[YOUR GOAL] No pictures go in the copy; retype exactly the lines from the one with "Viewport: 1270px width, 730px height." through the last line of the records.

Stored records:
━━━━━━━━
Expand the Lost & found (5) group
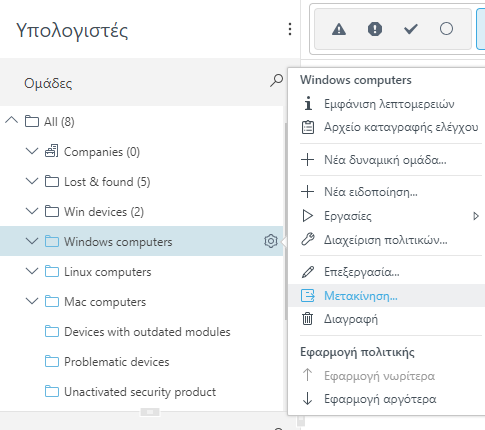Image resolution: width=485 pixels, height=430 pixels. 32,181
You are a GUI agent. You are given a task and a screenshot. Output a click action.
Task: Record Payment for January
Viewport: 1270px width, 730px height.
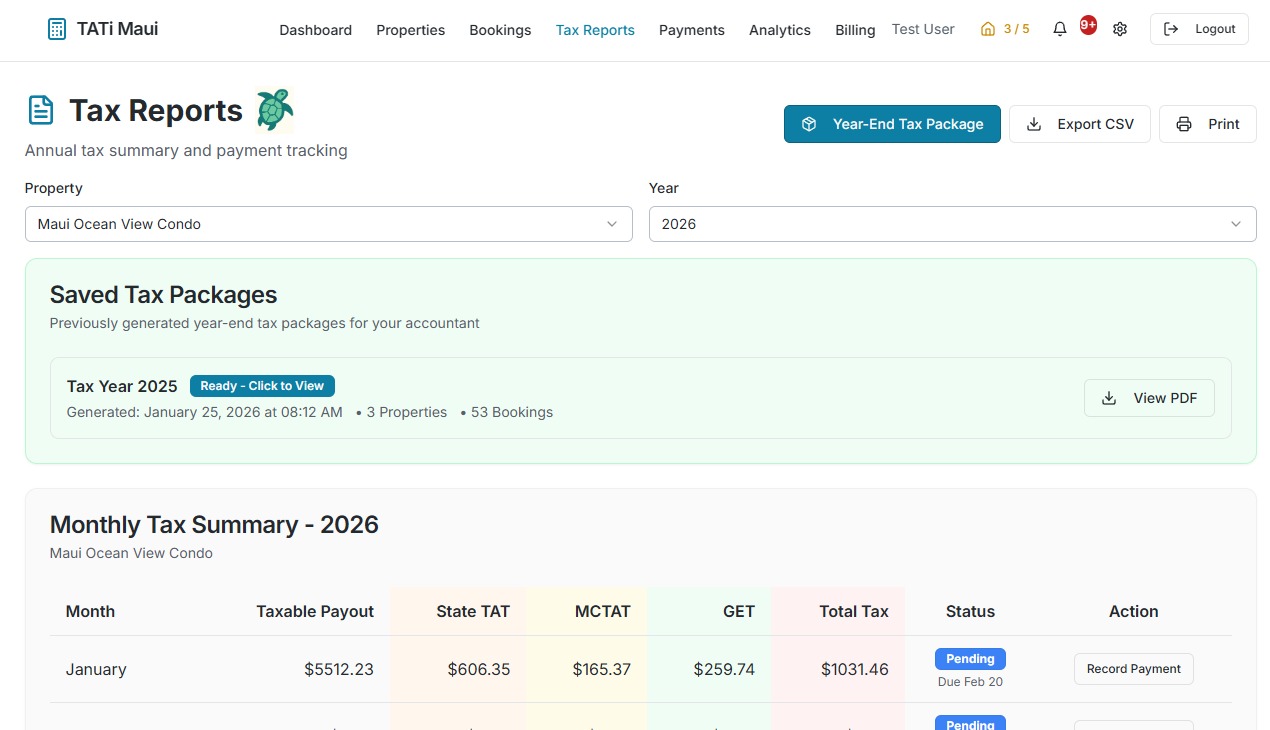tap(1133, 669)
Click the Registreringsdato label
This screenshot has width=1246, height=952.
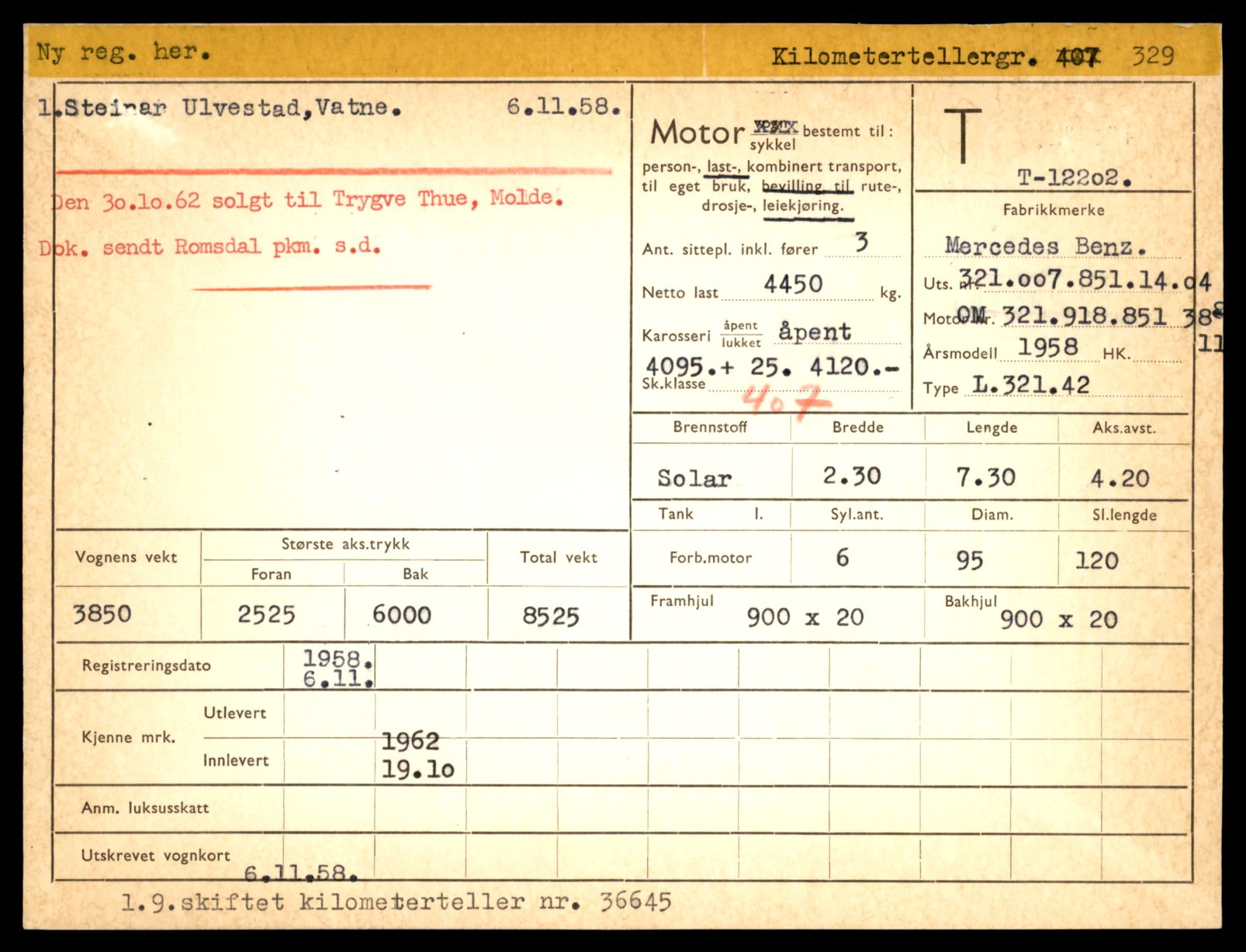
━━━━━━━━
[SOLUTION TO THIS PROBLEM]
Viewport: 1270px width, 730px height.
tap(1133, 669)
Click the Registreringsdato label
This screenshot has width=1246, height=952.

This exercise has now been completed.